13 yıl sonra Cobar’da ilk Cuma
Esed bombalarıyla ağır hasar alan Şam’ın kuzeydoğusundaki Cobar Büyük Camii, halkın seferberliği ile faal hale getirildi. Yıllar önce sürgün edilen kimi mühendis, kimi öğretmen, kimi doktor onlarca kişi moloz ve enkaz kalıntılarını temizledi. Tam 13 yılın ardından, camide ilk ezan okundu ve cuma namazı kılındı.
Suriye’de Beşşar Esed’in devrilmesiyle, 13 yıldır süren katliamların izleri de bir bir ortaya çıkıyor. Şam’ın kuzeydoğusundaki Cobar bölgesinde yeniden yaşam için çalışmalar başladı. Bombalanan Cobar Büyük Camii’nde tam 13 yılın ardından, ilk ezan okundu ve Cobarlılar cuma namazı kıldı. Duvarları, tavanı, merdivenleri enkaza dönen caminin içindeki molozların temizlenmesi için Cobar’dan yıllar önce sürgün edilen kimi mühendis, kimi öğretmen, kimi de doktor onlarca kişi kolları sıvadı. Cami içerisindeki molozlar ve enkaz kalıntıları temizlenerek, namaz için alan oluşturuldu.

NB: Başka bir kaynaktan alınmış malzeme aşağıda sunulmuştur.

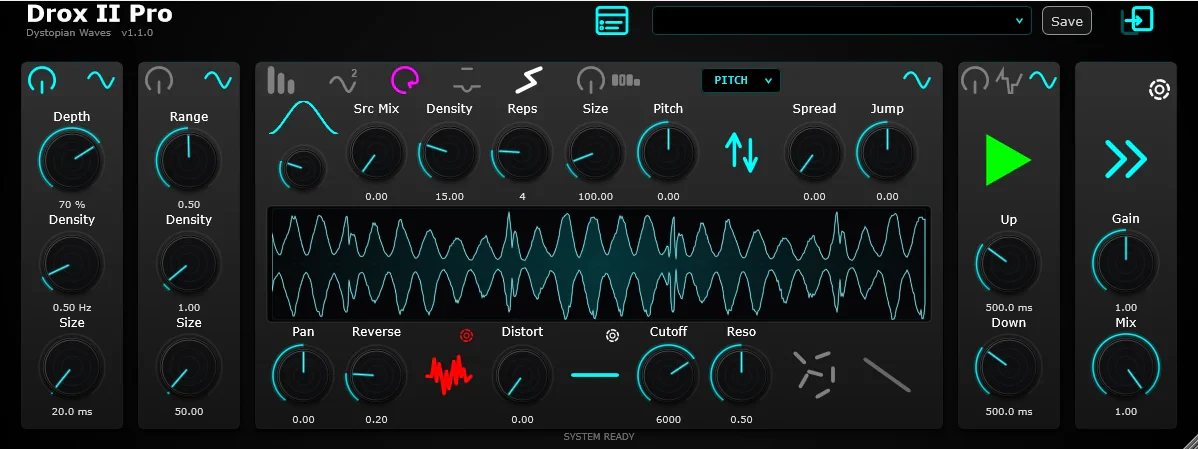Select the white S-curve mode tab
The width and height of the screenshot is (1198, 449).
coord(528,79)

Kırılmış minareden bugün yıllar sonra ilk kez ezan okundu. Harabeye dönen Cobar’dan göç etmek zorunda kalan halk yıllar sonra kılınan ilk cuma namazı için camiye akın etti.
Hutbeyi okuyan İmam Hasan Aldur, “Kafir, mücrim, katil rejim bize zulmetti ancak işte bugün burada 13 yıl sonra, yıkık dökük bu mescitte namaz kılmak nasip oldu. Allah’a hamdolsun. Onlar camileri bile vurdular. Binlerce camiyi bombaladılar. Müslümanları katlettiler. Şehitlerimizin kanı bizi bugüne getirdi” dedi. Hutbede ayrıca Türkiye’ye destekleri için dualar edildi. Hutbenin ardından yüzlerce kişi cuma namazı için saf tuttu. Cemaat caminin dışına taştı. Namazın ardından halk cami önünde dualar etti, kutlamalar yaptı. Yıllarca Türkiye’de yaşadıktan sonra ülkesine iki gün önce dönen Halil Zırgafi, “Çok mutluyum. Bugünleri görebileceğimiz hayal bile edemez hale gelmiştik. Cobar çok kötü durumdaydı. Türkiye’ye ve Recep Tayyip Erdoğan’a çok teşekkür ediyoruz. Allah razı olsun” ifadelerini kullandı. Caminin temizlik işininin başında bulunan ve ilk ezanı okuyan Naim Şakir, ailesinden 46 kişiyi rejim saldırılarında kaybetti. Başta anne-babası, kardeşleri olmak üzere pek çok yakını kimyasal silah saldırılarıyla yaşamını yitirdi. Kendi ve eşi de rejim tarafından hapse atılan, ilk çocuğunun hapishanede doğduğunu söyleyen Şakir, “Çok acılar yaşadık. Çok zulüm gördük. Şükür Allah’a ki yeniden vatanımıza dönebildik” diye konuştu.